I heard myself saying that often as I was first getting to know members of an Indigenous Theological Studies cohort I had joined at Portland Seminary. The program was run by Native Americans and First Nations Canadians. We came together to learn about decolonizing the church, and decolonizing ourselves–colonized and colonizer both. As one of a white minority in the cohort, my awkward remark telegraphed my self-consciousness about Mayflower ancestors on one side of my family, and slaveholders on the other. Not to mention, my coming from a church of empire.
My new friends passed over the remark. So what?, they were saying, implicitly. We’re here together now, and we all come from somewhere that will inform our experience. Let’s just start where we are, and walk together.
In this first act of hospitality, I was being shown the way of love, and I recognized it as the way of Jesus. And so, I stepped into this community that became for me, beloved.
It was an experience of scales falling from my eyes—a way of appreciating difference in others I had never known. I remember feeling a vague irritation in class one day that we we weren’t allowed to watch an assigned movie in our own time. Yet watching it together, I learned more from someone’s laughter, or tears, or wisecrack, or story shared that the movie brought to mind, than I possibly could have by focusing on my own reaction. And the humor! How much vulnerability, humility, and story – how much of Christ – was revealed in it.
In time too, we came to share what we were working out, each of us on our own. There was no forced march—just a quiet expectancy, a trust bestowed on each other to do it, for the sake of the community. I came to see why my proffer of ancestral baggage had been met with respectful silence.

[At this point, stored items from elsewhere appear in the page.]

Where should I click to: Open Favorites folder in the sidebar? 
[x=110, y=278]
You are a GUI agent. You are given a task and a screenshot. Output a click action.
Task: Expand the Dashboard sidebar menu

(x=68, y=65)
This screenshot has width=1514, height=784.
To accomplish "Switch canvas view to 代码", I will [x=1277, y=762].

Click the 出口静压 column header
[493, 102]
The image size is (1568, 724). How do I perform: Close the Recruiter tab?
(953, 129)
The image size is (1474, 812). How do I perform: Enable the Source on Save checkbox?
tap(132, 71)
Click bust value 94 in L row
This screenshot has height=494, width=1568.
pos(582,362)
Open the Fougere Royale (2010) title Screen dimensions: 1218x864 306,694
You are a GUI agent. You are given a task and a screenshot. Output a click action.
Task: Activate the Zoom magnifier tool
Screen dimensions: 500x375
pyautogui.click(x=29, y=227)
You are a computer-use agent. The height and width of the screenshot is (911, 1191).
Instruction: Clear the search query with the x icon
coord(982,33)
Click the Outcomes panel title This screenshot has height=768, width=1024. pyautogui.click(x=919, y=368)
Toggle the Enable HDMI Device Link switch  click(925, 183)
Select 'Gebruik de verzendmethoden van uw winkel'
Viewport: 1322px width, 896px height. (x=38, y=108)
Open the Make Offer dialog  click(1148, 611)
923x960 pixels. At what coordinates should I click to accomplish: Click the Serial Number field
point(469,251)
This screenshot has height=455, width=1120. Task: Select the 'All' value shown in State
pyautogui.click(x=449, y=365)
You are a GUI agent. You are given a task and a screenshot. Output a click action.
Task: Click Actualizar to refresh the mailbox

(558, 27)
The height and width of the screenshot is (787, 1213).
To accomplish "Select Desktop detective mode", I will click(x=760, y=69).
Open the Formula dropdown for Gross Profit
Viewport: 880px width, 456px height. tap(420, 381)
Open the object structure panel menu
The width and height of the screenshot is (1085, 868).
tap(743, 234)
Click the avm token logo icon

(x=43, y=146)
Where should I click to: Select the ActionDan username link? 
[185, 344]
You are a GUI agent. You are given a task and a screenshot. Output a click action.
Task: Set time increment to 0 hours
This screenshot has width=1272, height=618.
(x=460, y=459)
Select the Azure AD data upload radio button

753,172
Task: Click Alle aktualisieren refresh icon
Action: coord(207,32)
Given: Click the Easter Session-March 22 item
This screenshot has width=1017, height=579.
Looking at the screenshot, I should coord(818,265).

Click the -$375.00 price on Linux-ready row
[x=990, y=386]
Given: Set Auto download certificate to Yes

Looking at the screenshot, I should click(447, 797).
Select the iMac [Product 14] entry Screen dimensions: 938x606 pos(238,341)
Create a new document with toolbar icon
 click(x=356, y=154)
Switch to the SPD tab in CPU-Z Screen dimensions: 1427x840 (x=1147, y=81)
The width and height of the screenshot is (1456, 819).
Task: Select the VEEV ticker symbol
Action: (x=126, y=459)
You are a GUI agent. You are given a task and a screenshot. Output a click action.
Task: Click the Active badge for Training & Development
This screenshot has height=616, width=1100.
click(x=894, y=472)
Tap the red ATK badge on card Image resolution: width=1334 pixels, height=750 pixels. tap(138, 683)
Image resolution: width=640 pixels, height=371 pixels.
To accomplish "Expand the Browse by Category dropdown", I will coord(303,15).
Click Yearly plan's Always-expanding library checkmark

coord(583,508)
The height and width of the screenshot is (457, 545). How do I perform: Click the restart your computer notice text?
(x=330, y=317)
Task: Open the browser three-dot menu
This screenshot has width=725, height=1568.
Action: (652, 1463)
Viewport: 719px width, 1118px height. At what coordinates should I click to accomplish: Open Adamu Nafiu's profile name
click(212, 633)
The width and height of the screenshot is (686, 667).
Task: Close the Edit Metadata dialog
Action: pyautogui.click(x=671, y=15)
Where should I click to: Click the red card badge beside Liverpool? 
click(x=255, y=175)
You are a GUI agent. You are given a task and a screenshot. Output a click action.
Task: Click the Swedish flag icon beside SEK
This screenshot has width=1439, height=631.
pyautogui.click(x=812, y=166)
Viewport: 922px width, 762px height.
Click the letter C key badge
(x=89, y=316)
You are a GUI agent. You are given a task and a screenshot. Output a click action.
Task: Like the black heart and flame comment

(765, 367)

It was a disconnected fact. It had no context in the rest of my story, in who I would be to them, and who we would be to each other. I felt seen. I felt forgiven. I felt saved.
My friends love Jesus, although they’re not big fans of “Churchianity.” And they revealed Jesus to me as healer of broken Shalom, as the shepherd come to bring his lost sheep to himself. “Lostness,” to them, is purely relational. It is being lost to each other, to Jesus, to the whole community of creation. We are all lost—the colonizer and the colonized. And so we come together, each broken in our own way. We observe and absorb our differences, and we begin to make sense of them together, by practicing the way of love.
A mentor in this community once said this about the essential task of mission: “Joy comes from the community being together with Jesus. It is bringing in each lost person to share in the joy, to add their piece to the tapestry, or to bring it back.” This is beloved community, as it was shown unto me. I am humbled, and grateful for it. How can I not want it for others?